— Start Page text —

Variable screening aims at selecting a small subset of variables based on some marginal utility measure and using the ones with the highest utility for further analysis. This procedure can complement the RP approach and further reduce the dimensionality of the problem by first screening for the important variables and then performing the RP. A seminal contribution in variable screening is the sure independence screening (SIS) of Fan and Lv (2008), who proposed to use the absolute marginal correlation of the predictors to the response in linear regression, which was later extended to GLMs in Fan et al. (2009); Fan and Song (2010) by employing the maximum likelihood coefficient estimates of univariate GLMs instead of the correlation coefficient. However, in the presence of predictor correlation, screening based on a conditional utility measure (i.e., conditional on all the other variables in the model) is to be preferred to the unconditional one. To tackle this issue, Fan and Lv (2008) propose iterative SIS, which involves iteratively applying SIS and penalized regression to select a small set of variables, computing the residuals of a model fitted with the selected variables and using these residuals as a response variable to continue finding relevant variables. This procedure was later extended to more general model classes in Fan et al. (2009).

Similar to the linear regression case, the absolute value of the true coefficients in a GLM (assuming all predictors have the same scale) can be employed as a measure of variable importance. Therefore, another approach is to find a screening coefficient that is capable of detecting the correct order of magnitudes of the regression coefficients (but not necessarily their signs). We note that an estimator that performs well for the purpose of RP (as discussed above) would also be a good candidate as a screening coefficient. In the next section, we propose such an estimator for GLMs.

— End Page text —

#### [Problems to solve]
1: Answer the following questions using the passage on variable screening.
(a) Who proposed sure independence screening?
(b) In iterative SIS, what is used as the response variable to continue finding relevant variables?
(c) In a GLM, what can serve as a measure of variable importance, assuming all predictors have the same scale?
2: Rewrite the variable screening passage from "Similar to the" to "estimator for GLMs.", changing "variable importance" to "predictor relevance".

— Start Source data —

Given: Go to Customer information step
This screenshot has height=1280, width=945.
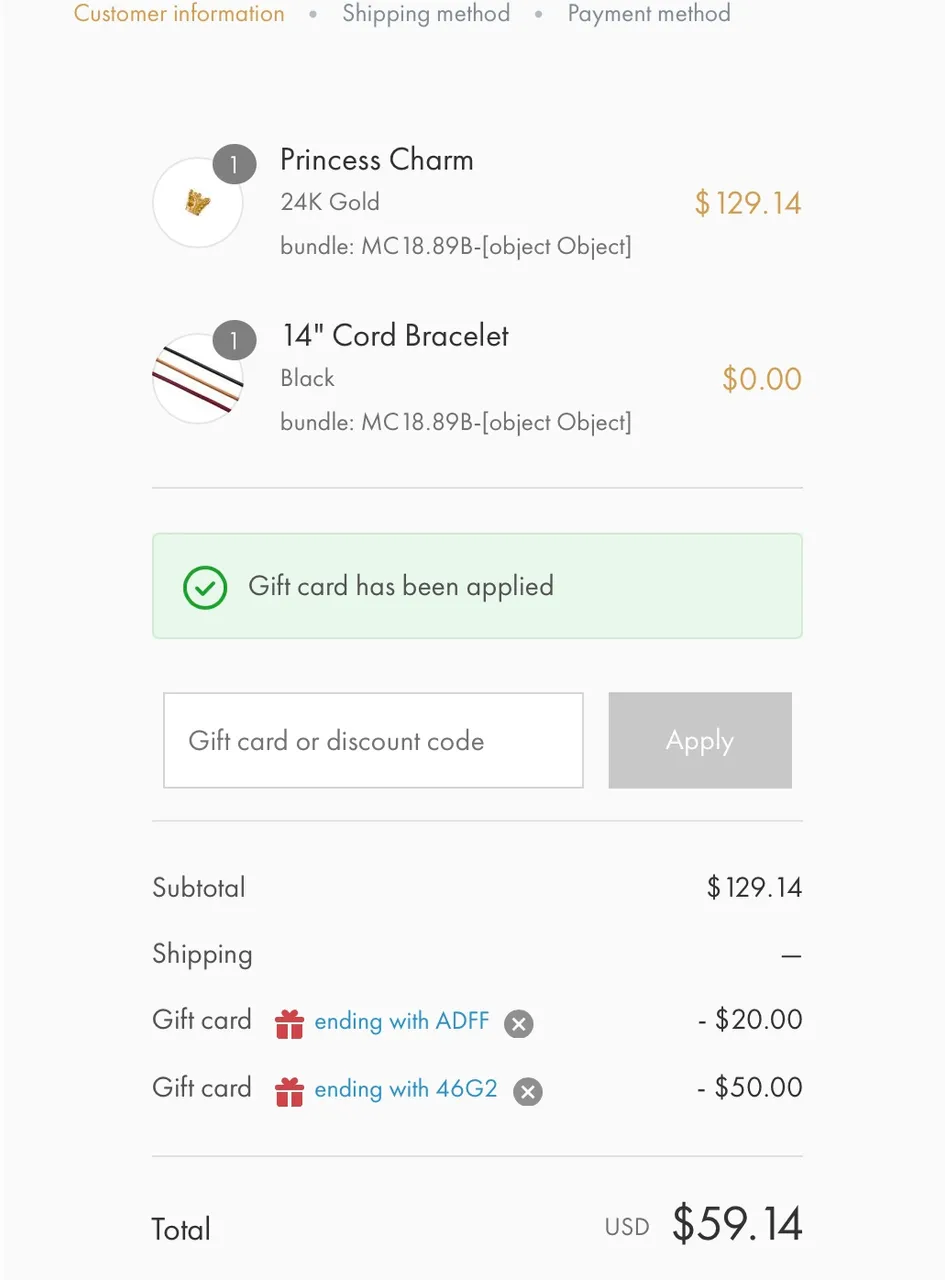Looking at the screenshot, I should click(x=179, y=14).
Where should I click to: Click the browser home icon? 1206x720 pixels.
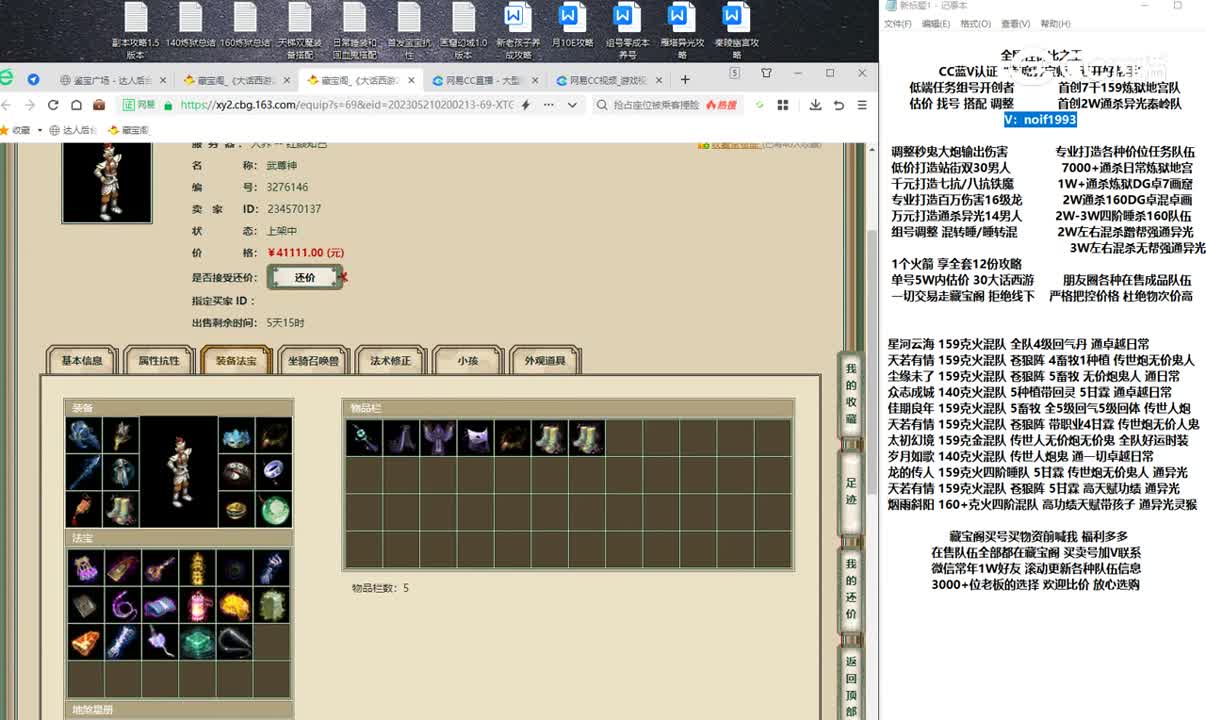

— End Source data —

#### [Results for the exercise]
1:
(a) Fan and Lv (2008)
(b) The residuals of a model fitted with the selected variables
(c) The absolute value of the true coefficients

2:
Similar to the linear regression case, the absolute value of the true coefficients in a GLM (assuming all predictors have the same scale) can be employed as a measure of predictor relevance. Therefore, another approach is to find a screening coefficient that is capable of detecting the correct order of magnitudes of the regression coefficients (but not necessarily their signs). We note that an estimator that performs well for the purpose of RP (as discussed above) would also be a good candidate as a screening coefficient. In the next section, we propose such an estimator for GLMs.